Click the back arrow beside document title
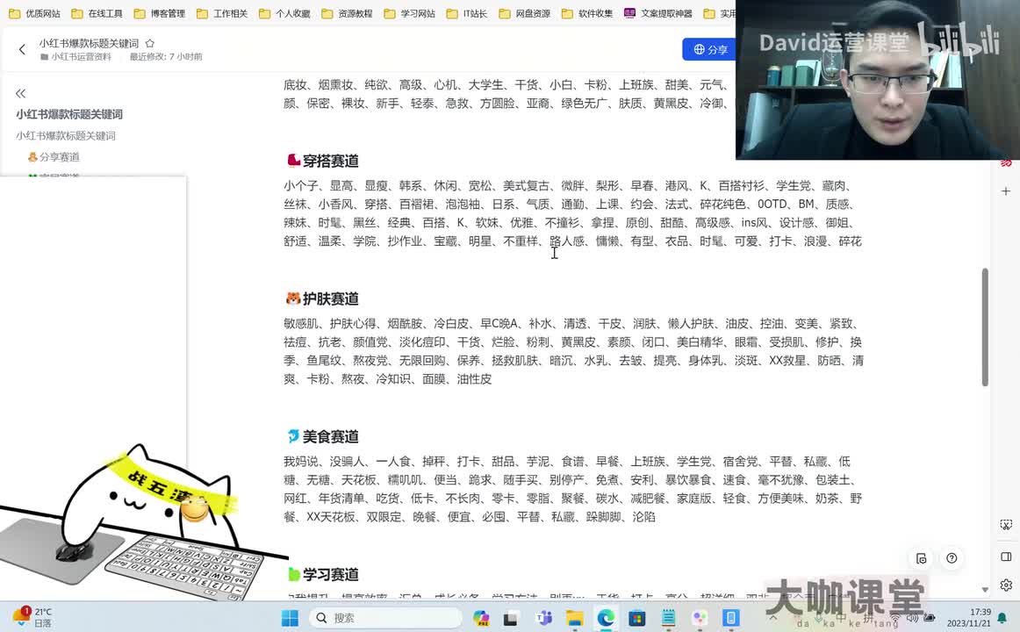22,50

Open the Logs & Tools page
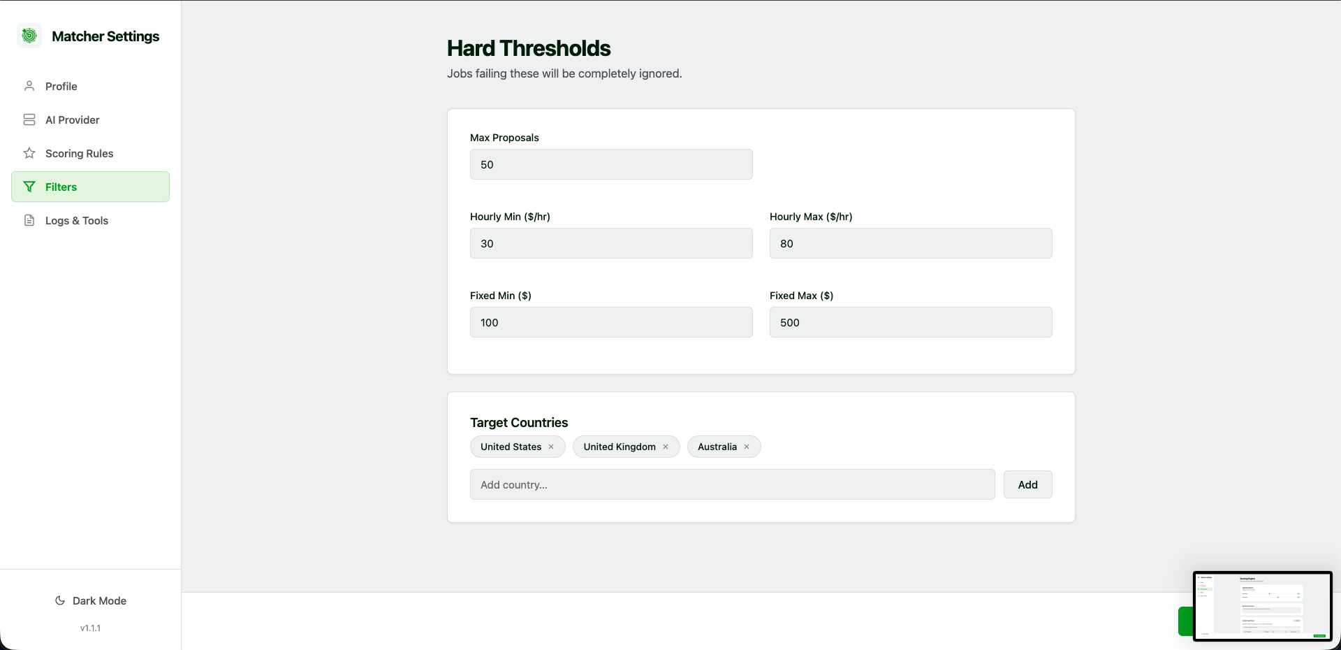pos(77,220)
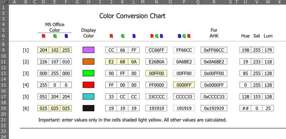Click the Hue cell showing ##
The width and height of the screenshot is (286, 139).
[245, 108]
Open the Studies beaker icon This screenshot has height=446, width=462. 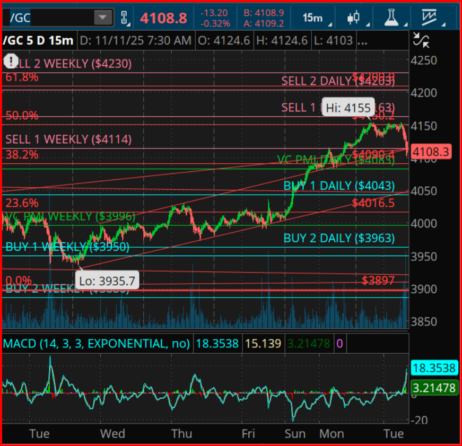[x=390, y=17]
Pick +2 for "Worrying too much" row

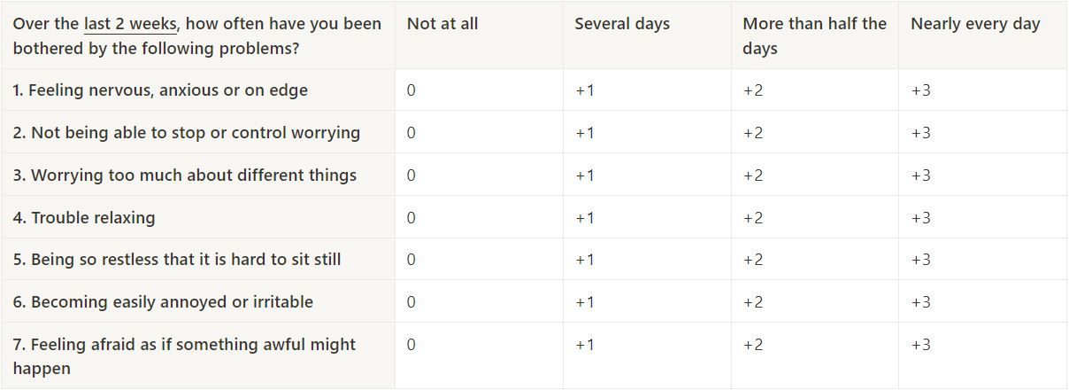752,176
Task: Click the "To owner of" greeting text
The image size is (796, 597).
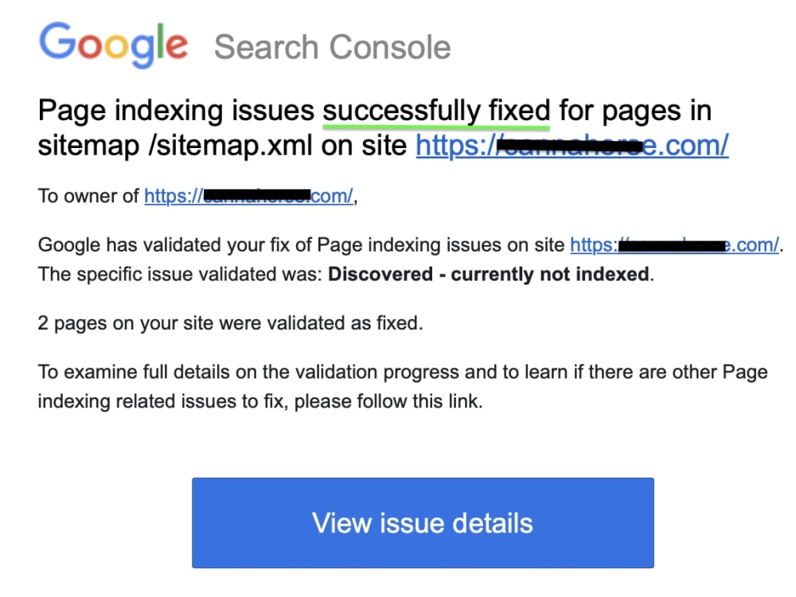Action: (x=88, y=196)
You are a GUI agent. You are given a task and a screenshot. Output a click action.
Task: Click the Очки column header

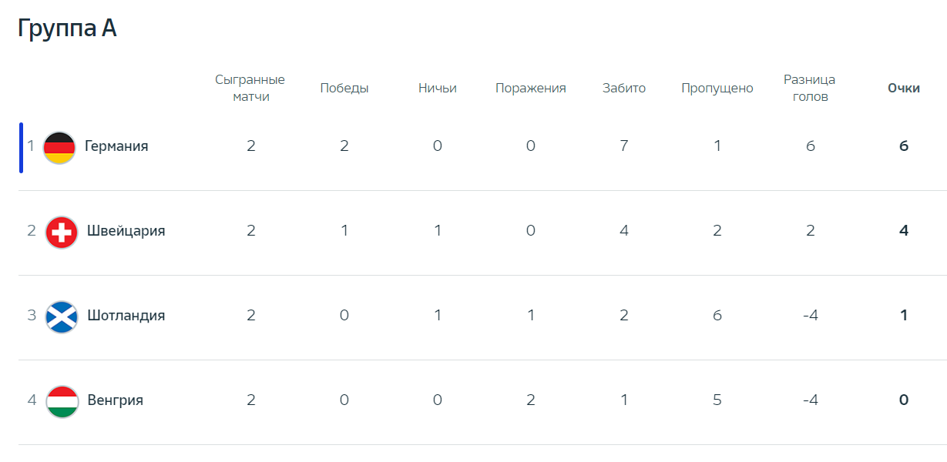tap(904, 89)
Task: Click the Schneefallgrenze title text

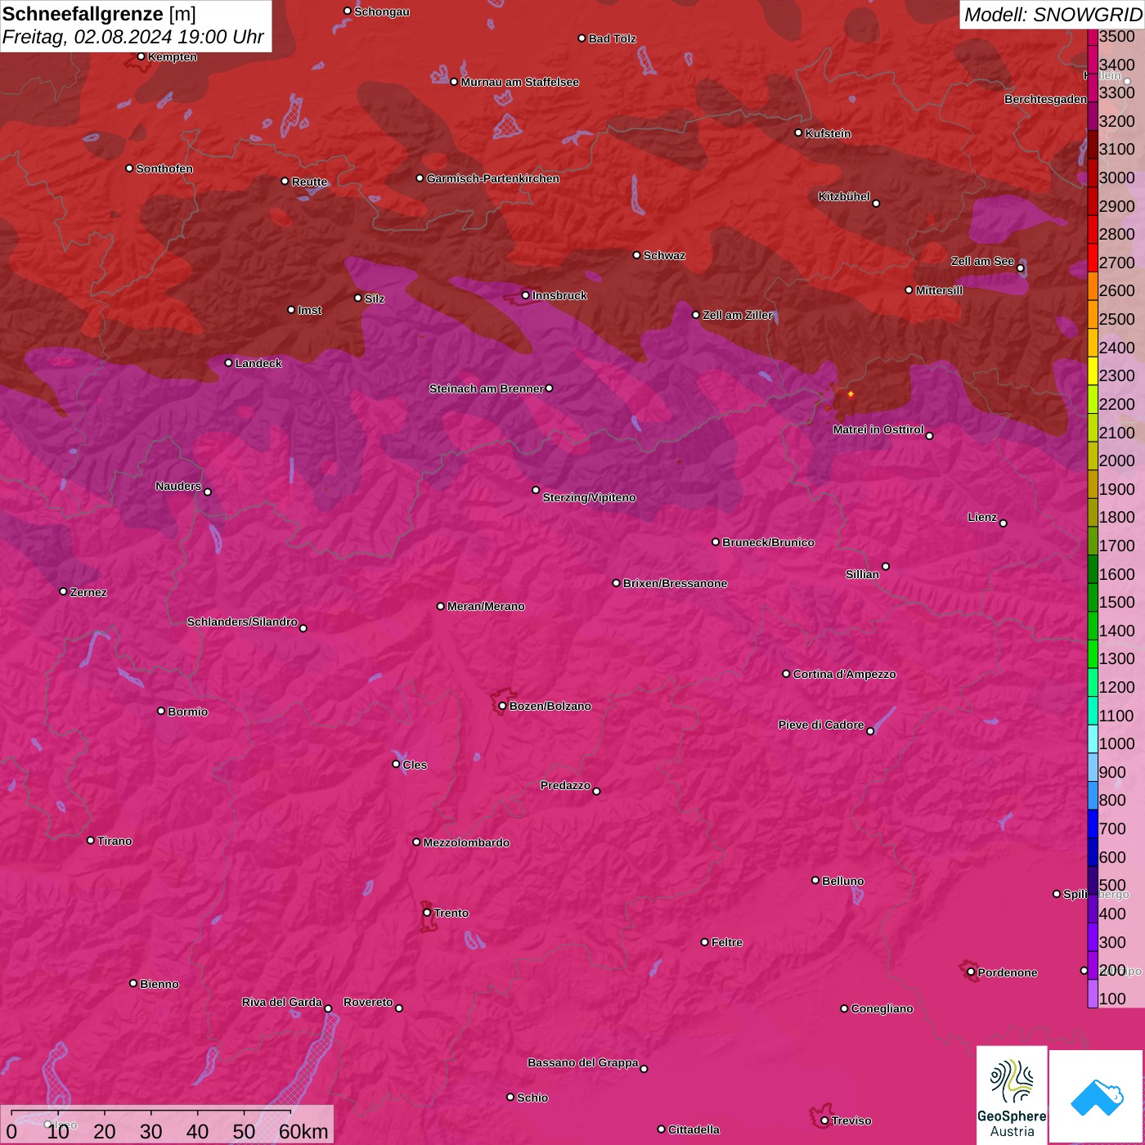Action: click(82, 14)
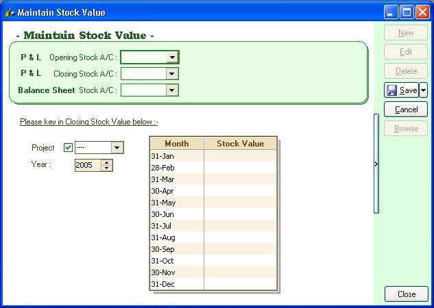The width and height of the screenshot is (434, 308).
Task: Open the Opening Stock A/C dropdown
Action: click(x=172, y=57)
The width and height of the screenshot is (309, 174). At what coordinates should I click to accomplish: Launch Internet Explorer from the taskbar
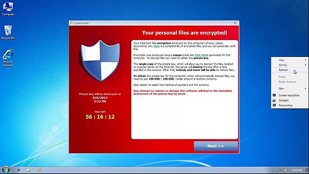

### Description of the task
Leave out the pictures, and write out exactly the lines from the one containing "Task: Click the Очки column header" through the last line of the listing, both included.

### Result of the exercise
Task: Click the Очки column header

tap(904, 89)
Task: Click the Schneefallgrenze title text

Action: click(82, 14)
The width and height of the screenshot is (434, 308).
Task: Open the Opening Stock A/C dropdown
Action: click(x=172, y=57)
The width and height of the screenshot is (309, 174). At what coordinates should I click to accomplish: Launch Internet Explorer from the taskbar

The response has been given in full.